_Task item_
Please copy each line below that contains the word "agent".

Stored records
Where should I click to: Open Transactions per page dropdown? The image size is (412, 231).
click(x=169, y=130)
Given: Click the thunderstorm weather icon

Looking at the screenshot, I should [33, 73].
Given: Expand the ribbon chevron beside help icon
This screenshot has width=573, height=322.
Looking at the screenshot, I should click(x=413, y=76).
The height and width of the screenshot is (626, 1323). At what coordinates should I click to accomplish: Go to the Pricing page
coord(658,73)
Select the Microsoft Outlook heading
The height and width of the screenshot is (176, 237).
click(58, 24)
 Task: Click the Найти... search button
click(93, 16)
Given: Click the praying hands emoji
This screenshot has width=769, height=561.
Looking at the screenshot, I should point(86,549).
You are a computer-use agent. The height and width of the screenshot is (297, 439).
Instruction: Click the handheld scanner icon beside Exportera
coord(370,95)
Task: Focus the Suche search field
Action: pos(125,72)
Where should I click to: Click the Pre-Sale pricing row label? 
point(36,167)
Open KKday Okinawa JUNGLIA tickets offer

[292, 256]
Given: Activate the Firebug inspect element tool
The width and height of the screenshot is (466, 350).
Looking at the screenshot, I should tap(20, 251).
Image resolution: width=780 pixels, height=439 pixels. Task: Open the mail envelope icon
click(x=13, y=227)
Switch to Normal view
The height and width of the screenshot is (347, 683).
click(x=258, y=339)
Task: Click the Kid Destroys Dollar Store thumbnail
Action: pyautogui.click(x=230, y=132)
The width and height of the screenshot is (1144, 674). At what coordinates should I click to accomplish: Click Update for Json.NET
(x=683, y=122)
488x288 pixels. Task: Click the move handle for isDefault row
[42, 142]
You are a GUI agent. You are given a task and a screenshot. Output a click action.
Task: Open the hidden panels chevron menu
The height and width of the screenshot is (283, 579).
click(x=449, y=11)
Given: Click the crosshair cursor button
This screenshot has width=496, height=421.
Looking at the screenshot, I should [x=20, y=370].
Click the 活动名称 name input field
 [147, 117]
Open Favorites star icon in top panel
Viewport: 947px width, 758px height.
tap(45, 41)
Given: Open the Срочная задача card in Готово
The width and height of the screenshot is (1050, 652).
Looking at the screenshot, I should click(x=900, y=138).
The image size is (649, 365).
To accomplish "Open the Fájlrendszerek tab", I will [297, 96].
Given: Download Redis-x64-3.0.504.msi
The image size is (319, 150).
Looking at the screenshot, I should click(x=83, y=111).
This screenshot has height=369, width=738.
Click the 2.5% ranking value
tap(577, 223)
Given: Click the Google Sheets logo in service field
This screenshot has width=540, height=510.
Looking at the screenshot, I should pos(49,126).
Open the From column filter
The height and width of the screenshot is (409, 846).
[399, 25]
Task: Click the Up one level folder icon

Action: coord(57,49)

_Your solution_
You are a computer-use agent. The height and width of the screenshot is (297, 439).
You are a GUI agent. You are given a task and a screenshot. Output a click action.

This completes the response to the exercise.